The new shoes. I promised myself if I stick with it, I'll spring
for a giant upgrade when it's time to get new ones.
(and yeah- they're silver space man shoes. :o})
How do you want to live, feel, love, be; what do you want to do with your one precious life and who's gonna decide how much permission you have? It’s not against the law to run down the street, all 200 pounds of me jigglin and wigglin to Godsmack, puffin and blowin, and causing the earth to tremble as I come (baBOOM ba BOOM). And besides, it makes me feel so. damn. good. to do it. No snarky little punk’s sneer, imagined or otherwise, is gonna keep me from it.

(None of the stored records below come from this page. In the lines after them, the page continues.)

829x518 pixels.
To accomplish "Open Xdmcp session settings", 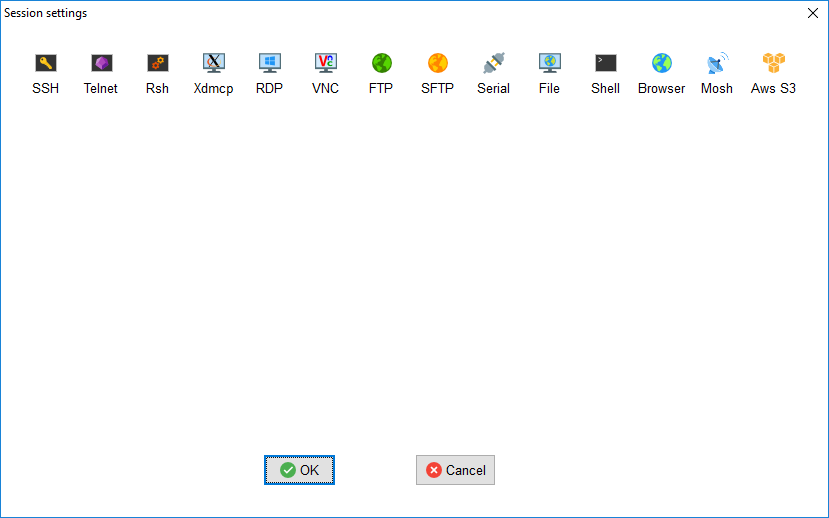I will (213, 64).
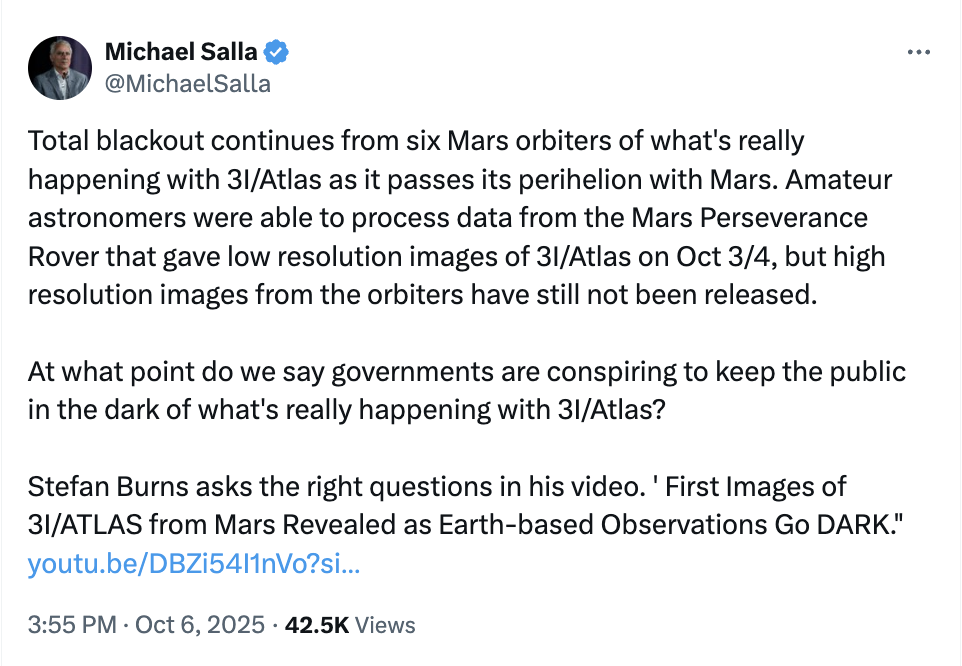The width and height of the screenshot is (962, 666).
Task: Open the tweet's more options menu
Action: coord(918,52)
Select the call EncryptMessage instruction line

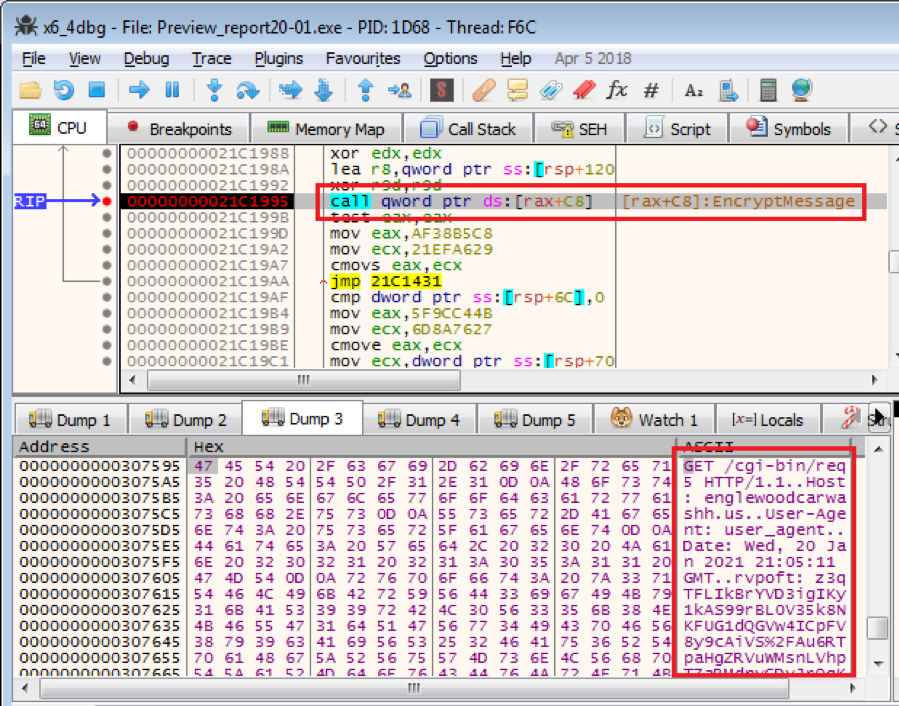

I make a big noise, but the truth is, I say these things because I need to hear them. Often.
Next time you wanna get out on the dance floor and shake your money maker, but your worried about how you’ll look, think about me heading down the back roads of the bottoms outside Arcata, looking like the Pillsbury Dough Girl in a tye dye shirt and a mohawk, with oh-so-sharp-and-comfy new space age joggin shoes, alternately grimacing and smiling like an idiot. Feel free to feel cooler-by-comparison. I don't mind. Just don't tell me about it.

“Don’t ask what the world needs. Ask what makes you come alive, and go do it. Because what the world needs is people who have come alive.” ~ Howard Thurman


I was on my way to the Marsh to meet a friend after my run today and there, heading down a busy main street, were two adorable young fattish girls running together. They were absolutely beautiful. My heart sang out, "You GO GIRLS!"  I was completely inspired. Again.

I am in a RUNNING program. Go ME!









2 comments:

  1. Thank you for the laughs, inspiration and not disqualifying your ROCK STAR status! So... you wanna go running?

    Big Hugs,

    Lo

    ReplyDelete
  2. :)
    Thanks Lo! I do!
    I'll show you my schedule and you decide if you can live with my baby-step pace right now...
    I'm doing 3mins run/ 1 min walk x's 5 right now. Or something like that (I haven't looked at the schedule yet today).


    Thank you Queenmaster Mama! It's completely mutual luv!